We expect to develop a novel biomarker prognostic panel within the 3-year grant period that can be applied clinically to enhance outcome prediction for patients with ccRCC. Moreover, given the freestanding nature of this new biomarker panel, an added benefit will be that this biomarker panel can be used in conjunction with a wide variety of existing pathologic features and algorithms currently used by clinicians to direct surveillance and manage care for ccRCC patients following surgery (i.e., broad applicability).
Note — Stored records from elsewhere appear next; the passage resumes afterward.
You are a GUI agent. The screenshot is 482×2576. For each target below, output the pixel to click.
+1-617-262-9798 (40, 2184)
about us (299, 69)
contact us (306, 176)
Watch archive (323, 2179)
Finally, our plans to analyze paired primary metastatic ccRCC tumors is a longer-range study that could lead to new targets for therapy in patients with advanced ccRCC. We believe new targets can be identified because the methods of tissue imaging mass spectrometry and metabolite profiling have not been applied to renal cancer tissues. The strong existing clinical resources of the Mayo Clinic and the large urological clinical practice at EVMS is another unique combination that will facilitate moving these new diagnostics for renal cancers forward into wider clinical use.